A method of backing up a file-system onto an object storage system. The method includes receiving a hierarchical representation of the file-system which includes a plurality of files and a plurality of directories. The method includes assigning a sequential ID for each file and directory in the file-system and generating a representation of the file-system including an entry for each file and directory in the file-system, where each entry includes a name of the file or directory, the sequential ID of the file or directory and the sequential ID of a parent directory which holds the file or directory. The method includes storing one or more file-system objects in the object storage system, and storing the plurality of files as one or more file objects in the object storage system. The method efficiently preserves a consistent hierarchical view of the file-system inside the object storage system.

Description

METHOD OF BACKING UP FILE-SYSTEM ONTO OBJECT STORGAE SYSTEM AND DATA MANAGEMENT MODULE
TECHNICAL FIELD
The present disclosure relates generally to the field of data management systems; and, more specifically, to a computer-implemented method of backing up a file-system onto an object storage system, a data management module and an object-based storage comprising the data management module.

§ ENTRIES PROVIDED
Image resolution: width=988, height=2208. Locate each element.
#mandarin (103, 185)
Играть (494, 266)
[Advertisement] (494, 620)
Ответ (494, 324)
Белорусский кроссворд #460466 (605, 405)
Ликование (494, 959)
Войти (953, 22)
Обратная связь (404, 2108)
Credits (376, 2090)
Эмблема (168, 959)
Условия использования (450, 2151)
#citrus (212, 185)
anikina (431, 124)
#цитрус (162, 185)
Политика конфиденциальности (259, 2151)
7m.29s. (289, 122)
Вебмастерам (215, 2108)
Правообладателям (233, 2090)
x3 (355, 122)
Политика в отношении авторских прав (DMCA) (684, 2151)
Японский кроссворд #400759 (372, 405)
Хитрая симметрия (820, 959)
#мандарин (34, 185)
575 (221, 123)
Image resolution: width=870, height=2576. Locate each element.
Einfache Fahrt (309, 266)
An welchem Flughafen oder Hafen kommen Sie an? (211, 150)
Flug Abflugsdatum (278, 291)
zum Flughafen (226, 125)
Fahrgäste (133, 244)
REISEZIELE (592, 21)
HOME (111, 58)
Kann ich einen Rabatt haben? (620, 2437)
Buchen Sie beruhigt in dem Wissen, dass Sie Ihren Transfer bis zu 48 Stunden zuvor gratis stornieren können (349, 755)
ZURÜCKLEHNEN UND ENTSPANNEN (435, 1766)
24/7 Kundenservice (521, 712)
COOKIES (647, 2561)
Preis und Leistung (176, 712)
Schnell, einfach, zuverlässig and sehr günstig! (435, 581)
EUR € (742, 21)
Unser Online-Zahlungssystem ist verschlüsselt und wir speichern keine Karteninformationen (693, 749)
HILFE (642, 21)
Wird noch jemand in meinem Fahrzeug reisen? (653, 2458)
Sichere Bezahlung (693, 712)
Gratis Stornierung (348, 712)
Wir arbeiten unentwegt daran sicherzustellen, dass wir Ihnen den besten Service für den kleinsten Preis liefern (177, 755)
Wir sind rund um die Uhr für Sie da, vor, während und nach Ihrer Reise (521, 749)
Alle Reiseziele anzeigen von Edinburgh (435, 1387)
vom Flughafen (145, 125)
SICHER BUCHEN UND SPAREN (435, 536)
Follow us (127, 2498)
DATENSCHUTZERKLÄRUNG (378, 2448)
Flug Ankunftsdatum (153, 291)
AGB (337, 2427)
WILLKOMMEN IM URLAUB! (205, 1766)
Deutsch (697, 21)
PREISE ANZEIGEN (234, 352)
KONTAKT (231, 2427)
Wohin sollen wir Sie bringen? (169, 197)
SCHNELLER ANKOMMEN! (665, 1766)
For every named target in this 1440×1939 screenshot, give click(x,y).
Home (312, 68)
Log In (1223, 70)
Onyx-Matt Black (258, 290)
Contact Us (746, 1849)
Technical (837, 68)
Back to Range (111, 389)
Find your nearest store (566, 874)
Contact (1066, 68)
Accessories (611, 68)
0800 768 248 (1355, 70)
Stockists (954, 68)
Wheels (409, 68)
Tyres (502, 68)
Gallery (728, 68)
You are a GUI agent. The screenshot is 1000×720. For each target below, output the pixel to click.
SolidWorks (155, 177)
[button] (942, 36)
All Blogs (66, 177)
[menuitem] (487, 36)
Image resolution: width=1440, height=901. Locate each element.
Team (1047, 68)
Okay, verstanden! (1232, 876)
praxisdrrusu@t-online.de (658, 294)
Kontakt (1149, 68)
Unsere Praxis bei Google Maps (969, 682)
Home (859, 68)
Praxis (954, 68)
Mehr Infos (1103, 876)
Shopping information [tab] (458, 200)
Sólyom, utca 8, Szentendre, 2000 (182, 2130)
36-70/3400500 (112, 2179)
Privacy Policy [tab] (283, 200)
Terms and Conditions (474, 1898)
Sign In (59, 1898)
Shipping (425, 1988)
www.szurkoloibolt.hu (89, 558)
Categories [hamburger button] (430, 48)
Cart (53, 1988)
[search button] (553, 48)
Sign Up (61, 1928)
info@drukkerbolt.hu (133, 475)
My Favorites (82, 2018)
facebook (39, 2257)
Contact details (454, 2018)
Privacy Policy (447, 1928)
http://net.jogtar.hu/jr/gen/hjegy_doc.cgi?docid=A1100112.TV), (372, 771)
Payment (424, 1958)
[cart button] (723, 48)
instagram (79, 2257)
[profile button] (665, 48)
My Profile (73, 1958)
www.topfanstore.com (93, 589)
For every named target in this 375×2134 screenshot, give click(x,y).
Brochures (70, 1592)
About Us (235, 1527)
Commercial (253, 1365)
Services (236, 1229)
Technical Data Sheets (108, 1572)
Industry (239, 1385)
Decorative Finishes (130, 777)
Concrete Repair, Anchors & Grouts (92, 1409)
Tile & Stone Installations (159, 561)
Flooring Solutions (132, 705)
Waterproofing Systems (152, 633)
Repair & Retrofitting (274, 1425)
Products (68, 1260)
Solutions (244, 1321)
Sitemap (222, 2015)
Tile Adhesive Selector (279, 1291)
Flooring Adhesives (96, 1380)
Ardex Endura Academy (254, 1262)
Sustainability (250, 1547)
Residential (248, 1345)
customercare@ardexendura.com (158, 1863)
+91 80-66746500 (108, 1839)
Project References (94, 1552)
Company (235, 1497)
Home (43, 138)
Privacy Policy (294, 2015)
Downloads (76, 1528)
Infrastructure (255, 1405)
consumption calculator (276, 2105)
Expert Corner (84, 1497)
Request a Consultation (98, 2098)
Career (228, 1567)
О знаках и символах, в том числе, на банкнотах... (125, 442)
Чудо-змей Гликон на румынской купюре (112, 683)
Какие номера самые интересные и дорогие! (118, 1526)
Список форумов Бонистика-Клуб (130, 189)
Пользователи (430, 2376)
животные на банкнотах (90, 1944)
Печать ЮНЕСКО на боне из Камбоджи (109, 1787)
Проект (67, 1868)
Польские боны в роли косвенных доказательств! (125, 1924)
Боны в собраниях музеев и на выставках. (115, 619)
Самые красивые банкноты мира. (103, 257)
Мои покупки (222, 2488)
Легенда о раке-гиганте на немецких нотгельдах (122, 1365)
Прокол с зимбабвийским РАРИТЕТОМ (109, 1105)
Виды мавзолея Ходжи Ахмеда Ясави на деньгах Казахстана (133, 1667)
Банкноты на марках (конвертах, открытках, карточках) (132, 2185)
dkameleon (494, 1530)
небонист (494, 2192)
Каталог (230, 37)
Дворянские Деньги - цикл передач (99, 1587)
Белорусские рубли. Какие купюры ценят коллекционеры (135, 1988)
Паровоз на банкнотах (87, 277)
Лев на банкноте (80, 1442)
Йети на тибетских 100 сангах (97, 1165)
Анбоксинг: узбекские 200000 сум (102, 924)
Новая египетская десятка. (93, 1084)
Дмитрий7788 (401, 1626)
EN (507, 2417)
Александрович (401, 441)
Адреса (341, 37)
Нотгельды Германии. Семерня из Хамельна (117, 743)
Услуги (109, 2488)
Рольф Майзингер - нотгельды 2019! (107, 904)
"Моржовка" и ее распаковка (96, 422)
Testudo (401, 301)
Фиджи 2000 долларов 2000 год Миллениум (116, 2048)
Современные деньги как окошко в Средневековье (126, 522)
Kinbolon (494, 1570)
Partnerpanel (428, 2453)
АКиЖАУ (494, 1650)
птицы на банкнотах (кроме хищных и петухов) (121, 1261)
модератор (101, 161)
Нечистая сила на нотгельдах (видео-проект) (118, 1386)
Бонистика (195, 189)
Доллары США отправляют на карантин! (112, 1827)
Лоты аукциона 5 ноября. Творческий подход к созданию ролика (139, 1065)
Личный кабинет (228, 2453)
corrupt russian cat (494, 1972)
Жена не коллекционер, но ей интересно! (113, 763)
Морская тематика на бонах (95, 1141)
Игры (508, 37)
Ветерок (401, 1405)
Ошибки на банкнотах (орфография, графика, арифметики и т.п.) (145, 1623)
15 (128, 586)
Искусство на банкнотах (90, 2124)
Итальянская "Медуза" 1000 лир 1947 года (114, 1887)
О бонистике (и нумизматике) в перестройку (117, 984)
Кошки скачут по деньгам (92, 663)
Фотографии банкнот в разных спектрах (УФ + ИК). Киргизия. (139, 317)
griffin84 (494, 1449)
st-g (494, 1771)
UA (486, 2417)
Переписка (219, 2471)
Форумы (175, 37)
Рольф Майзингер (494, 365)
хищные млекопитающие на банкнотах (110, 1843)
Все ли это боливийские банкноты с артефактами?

§ WHAT THE TASK REQUIRES
Please answer from the file-system backup text above: what does each entry in the generated representation of the file-system include?

§ ANSWER BELOW
Each entry includes the name of the file or directory, its sequential ID, and the sequential ID of the parent directory that holds it.